C’est l’une des premières chansons qu’Arlindo Cruz et moi avons écrites ensemble. Cela signifie beaucoup pour moi. Cette chanson me rappelle l’époque où notre amitié a débuté, lorsque nous composions ensemble. Elle donne une image de la samba avec dimension culturelle. Dans cette chanson, nous disons : « É onde a dor não tem razão, é raça, é dança, é pé no chão », quelque chose comme « Il n’y a pas besoin de douleur, où vous êtes courageux, vous dansez ». Ce sont les véritables valeurs de la samba. Travailler avec lui a été l’un des plus grands plaisirs que j’ai connus dans ma vie. (Rogê)
Quant au morceau qui vient conclure l’ensemble, « Caminaho » il a été composé par les deux hommes (mais enregistré pour la première fois par Rogê en 2014 sur son album Bailé do brenguelé).

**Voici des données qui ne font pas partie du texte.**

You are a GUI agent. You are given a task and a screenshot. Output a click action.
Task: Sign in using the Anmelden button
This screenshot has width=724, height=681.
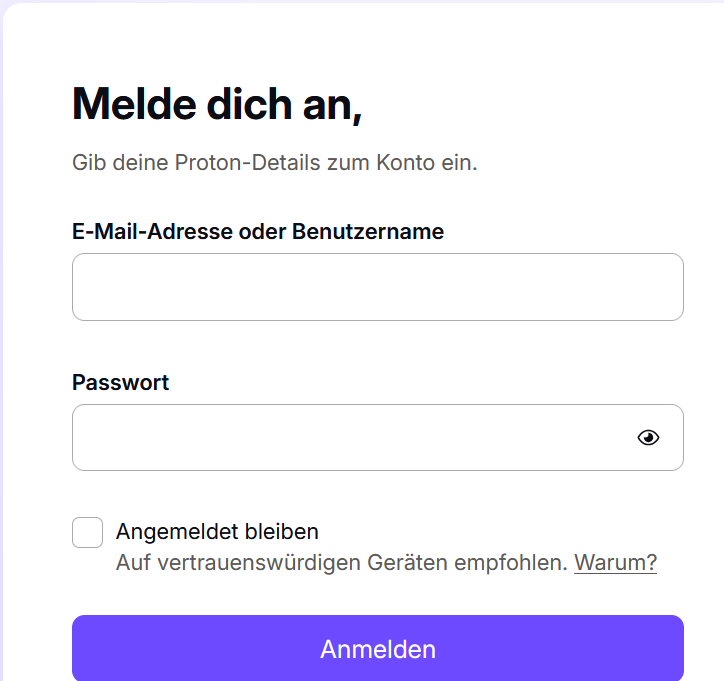(x=377, y=648)
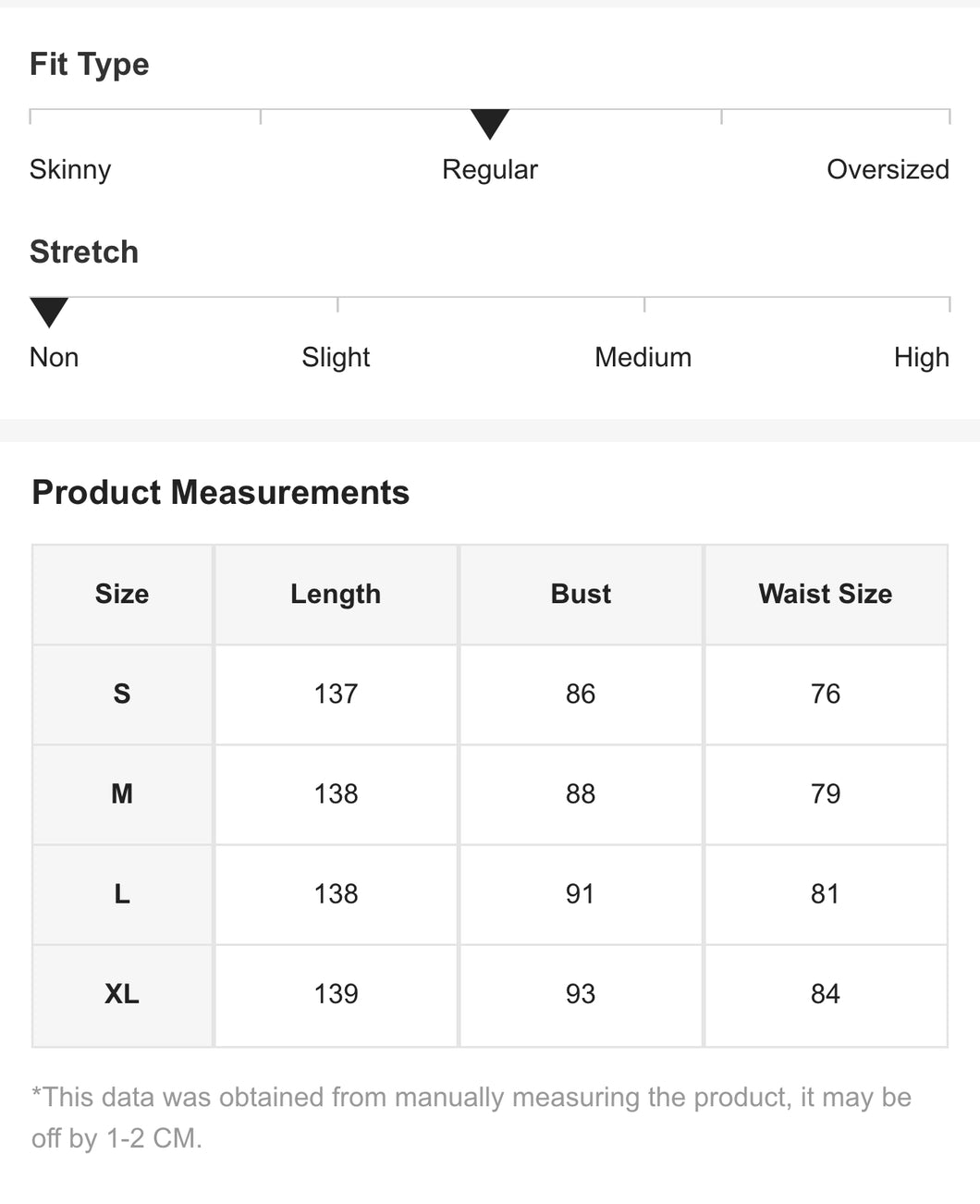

« Caminhão » a été composé il y a 23 ans dans la maison de Jorge à Rio. C’était notre première chanson ensemble, le début de tout… Elle a un sens particulier, une place à part dans ma carrière. Je l’ai enregistré dans mon premier album. Cette chanson est un jalon de notre amitié, c’est pourquoi nous avons décidé de l’enregistrer de nouveau. (Rogê)
Seu Jorge et Rogê semblent jouer leurs sept chansons par une nuit d’été sur une terrasse en bord de mer. Aucune pression, des guitares et quelques percussions douces, deux voix, l’une très basse et l’autre plus haute, qui s’enlacent et harmonisent, un sentiment de simplicité et d’intimité comme on en entend rarement dans un enregistrement. C’est de la musique pour célébrer une amitié, magnifique par son absence de production et d’intention commerciale.
Seu Jorge et Rogê jouent comme devaient le faire les artisans inventeurs de la samba/bossa il y a plus de soixante ans, avant que cette musique ne devienne un phénomène mondial et parfois sa propre caricature. Touché par la grâce du moment, ce disque est déjà un classique de la MPB.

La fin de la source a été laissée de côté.